EXCERPT =>
In the above equation, the symbols ${\sigma }_1$ and ${\sigma }_2$ have the following definitions:

$${\sigma }_1=a_1-x_p+\mathrm{c}{\theta }_p\hspace{0.17em}\sqrt{{l_2}^2-{\left(z_p-80\right)}^2}\mathrm{and} {\sigma }_2=x_p-a_2+\mathrm{c}{\theta }_p\hspace{0.17em}\sqrt{{l_2}^2-{\left(z_p-80\right)}^2}.$$

To obtain the overall inverse kinematic model, the kinematics of the drive modules must be included. Based on Equation (3), the inverse of the modules Jacobian $J_m$ is determined. Because the drive modules are realizing only transmission ratios, having constant geometrical parameters (r and R), the $J_m$ is invertible.

$$J_m^{-1}=\left[\begin{array}{cccc}-{\displaystyle \frac{1}{r}}& -{\displaystyle \frac{R}{r}}& 0& 0\\ {\displaystyle \frac{1}{r}}& -{\displaystyle \frac{R}{r}}& 0& 0\\ 0& 0& -{\displaystyle \frac{1}{r}}& -{\displaystyle \frac{R}{r}}\\ 0& 0& {\displaystyle \frac{1}{r}}& -{\displaystyle \frac{R}{r}}\end{array}\right].$$

(14)

Finaly, to have the relation between the characteristic point kinematic parameters and the robot parameter velocities, the following equation is considered:

$$\left[\begin{array}{c}{\dot{q}}_1\\ {\dot{q}}_2\\ {\dot{q}}_3\\ {\dot{q}}_4\end{array}\right]=J_m^{-1}\cdot \left[\begin{array}{c}{\dot{d}}_1\\ {\dot{\theta }}_1\\ {\dot{d}}_2\\ {\dot{\theta }}_2\end{array}\right]=J_m^{-1}\cdot J_{mech}^{-1}\cdot \left[\begin{array}{c}{\dot{x}}_P\\ {\dot{y}}_P\\ {\dot{z}}_P\\ {\dot{\theta }}_P\end{array}\right]\Rightarrow \dot{\mathit{q}}=J_{robot}^{-1}\cdot \dot{{}^0\dot{\mathit{X}}}$$

(15)

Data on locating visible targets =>
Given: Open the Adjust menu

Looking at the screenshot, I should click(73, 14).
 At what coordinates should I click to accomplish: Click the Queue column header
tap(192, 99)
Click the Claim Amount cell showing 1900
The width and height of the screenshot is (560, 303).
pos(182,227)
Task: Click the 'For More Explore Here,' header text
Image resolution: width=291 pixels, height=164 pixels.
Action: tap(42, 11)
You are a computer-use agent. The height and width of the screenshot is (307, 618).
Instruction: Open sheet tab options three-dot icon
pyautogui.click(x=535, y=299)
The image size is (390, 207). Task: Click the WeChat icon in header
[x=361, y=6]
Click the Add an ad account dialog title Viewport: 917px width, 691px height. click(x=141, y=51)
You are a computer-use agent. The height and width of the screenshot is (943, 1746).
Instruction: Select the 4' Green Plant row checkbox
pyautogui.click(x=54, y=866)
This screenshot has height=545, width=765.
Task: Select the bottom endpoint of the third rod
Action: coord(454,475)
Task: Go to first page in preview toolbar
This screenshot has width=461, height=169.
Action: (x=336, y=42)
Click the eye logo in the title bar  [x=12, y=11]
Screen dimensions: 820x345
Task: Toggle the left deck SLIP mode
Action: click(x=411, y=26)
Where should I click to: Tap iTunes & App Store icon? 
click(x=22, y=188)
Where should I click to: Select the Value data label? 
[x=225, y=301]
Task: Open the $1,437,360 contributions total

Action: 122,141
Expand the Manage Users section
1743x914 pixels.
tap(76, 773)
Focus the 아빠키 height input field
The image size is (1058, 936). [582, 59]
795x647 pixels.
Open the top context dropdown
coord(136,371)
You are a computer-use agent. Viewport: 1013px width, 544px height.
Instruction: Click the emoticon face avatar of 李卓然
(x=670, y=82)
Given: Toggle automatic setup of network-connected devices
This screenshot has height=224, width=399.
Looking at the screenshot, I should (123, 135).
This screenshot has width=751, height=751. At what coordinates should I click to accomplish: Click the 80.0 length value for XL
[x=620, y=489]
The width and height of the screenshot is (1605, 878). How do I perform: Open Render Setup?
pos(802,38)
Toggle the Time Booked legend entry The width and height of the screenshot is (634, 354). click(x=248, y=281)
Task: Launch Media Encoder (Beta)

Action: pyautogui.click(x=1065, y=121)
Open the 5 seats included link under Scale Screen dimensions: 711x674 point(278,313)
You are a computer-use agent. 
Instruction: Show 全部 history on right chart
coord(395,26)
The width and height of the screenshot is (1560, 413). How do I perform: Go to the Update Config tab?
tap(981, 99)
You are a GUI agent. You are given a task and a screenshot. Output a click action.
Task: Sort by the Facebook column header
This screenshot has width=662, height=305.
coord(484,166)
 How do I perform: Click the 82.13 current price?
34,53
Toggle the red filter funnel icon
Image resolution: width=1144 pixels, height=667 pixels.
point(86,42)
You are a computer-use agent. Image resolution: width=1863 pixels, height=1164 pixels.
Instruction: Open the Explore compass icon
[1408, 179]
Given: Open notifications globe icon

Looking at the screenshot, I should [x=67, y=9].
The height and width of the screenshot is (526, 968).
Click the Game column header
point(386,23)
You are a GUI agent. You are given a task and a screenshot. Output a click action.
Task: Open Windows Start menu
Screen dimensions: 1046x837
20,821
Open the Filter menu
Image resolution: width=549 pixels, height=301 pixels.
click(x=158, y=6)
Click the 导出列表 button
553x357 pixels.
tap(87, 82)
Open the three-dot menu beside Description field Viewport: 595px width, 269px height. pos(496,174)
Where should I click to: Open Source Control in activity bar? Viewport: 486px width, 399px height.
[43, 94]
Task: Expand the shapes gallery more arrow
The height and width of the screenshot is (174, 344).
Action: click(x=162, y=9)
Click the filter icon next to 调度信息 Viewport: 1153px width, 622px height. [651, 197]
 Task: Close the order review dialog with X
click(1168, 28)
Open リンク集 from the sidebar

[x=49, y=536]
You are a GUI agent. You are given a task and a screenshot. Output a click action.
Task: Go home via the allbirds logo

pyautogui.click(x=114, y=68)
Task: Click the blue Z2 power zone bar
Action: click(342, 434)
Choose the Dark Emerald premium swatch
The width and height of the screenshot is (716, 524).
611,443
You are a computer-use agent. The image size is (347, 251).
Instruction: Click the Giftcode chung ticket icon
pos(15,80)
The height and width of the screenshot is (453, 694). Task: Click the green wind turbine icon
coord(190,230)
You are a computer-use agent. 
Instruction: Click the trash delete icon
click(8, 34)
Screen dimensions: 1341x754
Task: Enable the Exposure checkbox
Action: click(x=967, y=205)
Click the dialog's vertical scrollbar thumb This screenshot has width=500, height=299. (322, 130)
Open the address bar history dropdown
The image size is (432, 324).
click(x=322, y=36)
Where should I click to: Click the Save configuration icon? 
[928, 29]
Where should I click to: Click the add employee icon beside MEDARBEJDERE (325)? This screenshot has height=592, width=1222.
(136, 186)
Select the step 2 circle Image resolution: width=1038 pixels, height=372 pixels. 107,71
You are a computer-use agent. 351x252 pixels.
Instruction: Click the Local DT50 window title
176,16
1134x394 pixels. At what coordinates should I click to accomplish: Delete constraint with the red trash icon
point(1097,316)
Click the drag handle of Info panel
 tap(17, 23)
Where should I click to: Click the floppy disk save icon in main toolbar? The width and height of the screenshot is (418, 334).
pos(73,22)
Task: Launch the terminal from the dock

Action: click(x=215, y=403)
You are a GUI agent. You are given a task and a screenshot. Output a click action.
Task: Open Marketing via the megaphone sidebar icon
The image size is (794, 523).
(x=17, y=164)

DESCRIPTION OF THE TASK => Continue the excerpt on the robot's inverse kinematic model from its last line. The records are separate material and unrelated to the text above.

RESULT =>
3. Characterization of the 2TRRPa Mechanism

Starting from Equations (4) and (6), further examinations regarding the characterization of the mechanism are presented in the next sections. Considerations about the workspace, definition of a dexterity index, and conditions for singular configurations will be determined.

3.1. Workspace Characterization of the 2TRRPa Mechanism

In order to determine and display any type of workspace for the mechanism, the MATLAB 2025a software was used, and some geometrical dimensions are required to be set. In order to exploit the full potential of the newly introduced topology, dimension optimization must be carried out; yet, this is beyond the scope of the present paper. The main characteristics of workspaces may be established by setting certain typical values for them. In the following analysis, we employ the parameter values listed in

Table 1. Geometrical dimensions for the 2TRRPa mechanism.

Parameter	Value	Parameter	Value
$a_1, a_2$	$150 \mathrm{m}\mathrm{m}$	$h$	$60 \mathrm{m}\mathrm{m}$
$l_1$	$400 \mathrm{m}\mathrm{m}$	$h_P$	$20 \mathrm{m}\mathrm{m}$
$l_2$	$350 \mathrm{m}\mathrm{m}$	$d_1, d_2$	$\in \left[0 \mathrm{m}\mathrm{m},700 \mathrm{m}\mathrm{m}\right]$
${\theta }_1, {\theta }_2$	$\in \left[-180°,+180°\right]$

.

Considering the constant-orientation workspace of a mechanism—that is, the set of points that can be reached while maintaining a specified orientation of the mobile platform—the constant-orientation workspaces of the examined 2TRRPa robot for three different platform orientations are illustrated in Figure 3.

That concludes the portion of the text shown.